» **Given information**
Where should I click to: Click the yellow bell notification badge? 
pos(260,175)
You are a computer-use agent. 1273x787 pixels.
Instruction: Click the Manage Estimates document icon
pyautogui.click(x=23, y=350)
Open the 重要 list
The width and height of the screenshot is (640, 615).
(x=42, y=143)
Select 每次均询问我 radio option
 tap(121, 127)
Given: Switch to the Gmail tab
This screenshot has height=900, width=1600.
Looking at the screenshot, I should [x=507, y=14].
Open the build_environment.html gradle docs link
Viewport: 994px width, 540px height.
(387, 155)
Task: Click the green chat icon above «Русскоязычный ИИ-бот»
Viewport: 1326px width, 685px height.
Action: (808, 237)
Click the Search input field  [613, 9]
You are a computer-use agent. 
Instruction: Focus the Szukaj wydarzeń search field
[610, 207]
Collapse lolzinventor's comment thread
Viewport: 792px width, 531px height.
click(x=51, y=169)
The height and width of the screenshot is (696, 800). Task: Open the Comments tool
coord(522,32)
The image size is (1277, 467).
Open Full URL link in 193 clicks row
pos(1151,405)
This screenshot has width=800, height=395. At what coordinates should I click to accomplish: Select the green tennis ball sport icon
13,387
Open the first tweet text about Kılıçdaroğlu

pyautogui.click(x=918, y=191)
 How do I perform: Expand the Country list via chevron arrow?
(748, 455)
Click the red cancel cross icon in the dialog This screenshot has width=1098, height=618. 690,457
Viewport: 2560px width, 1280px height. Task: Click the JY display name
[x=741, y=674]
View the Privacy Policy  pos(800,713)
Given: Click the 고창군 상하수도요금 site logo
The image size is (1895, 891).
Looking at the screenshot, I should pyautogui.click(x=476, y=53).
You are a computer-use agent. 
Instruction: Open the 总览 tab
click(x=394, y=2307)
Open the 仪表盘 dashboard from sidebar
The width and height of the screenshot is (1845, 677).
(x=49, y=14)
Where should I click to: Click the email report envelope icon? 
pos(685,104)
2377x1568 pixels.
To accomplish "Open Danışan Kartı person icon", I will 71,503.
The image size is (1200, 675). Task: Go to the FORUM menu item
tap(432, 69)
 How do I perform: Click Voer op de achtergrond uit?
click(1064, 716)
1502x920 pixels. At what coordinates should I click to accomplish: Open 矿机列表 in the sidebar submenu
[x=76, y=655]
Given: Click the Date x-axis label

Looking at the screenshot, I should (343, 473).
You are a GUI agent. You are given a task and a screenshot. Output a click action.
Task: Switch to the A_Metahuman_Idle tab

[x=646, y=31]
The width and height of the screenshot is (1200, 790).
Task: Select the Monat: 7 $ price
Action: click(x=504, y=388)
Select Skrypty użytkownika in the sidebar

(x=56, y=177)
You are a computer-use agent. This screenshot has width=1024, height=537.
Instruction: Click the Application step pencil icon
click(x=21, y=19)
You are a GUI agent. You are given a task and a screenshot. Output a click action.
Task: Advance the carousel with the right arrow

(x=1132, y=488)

» **The problem**
Repeat verbatim the line holding "Instruction: Click the Application" and all lines after it, up to the end of the material.

» **Solution below**
Instruction: Click the Application step pencil icon
click(x=21, y=19)
You are a GUI agent. You are given a task and a screenshot. Output a click action.
Task: Advance the carousel with the right arrow

(x=1132, y=488)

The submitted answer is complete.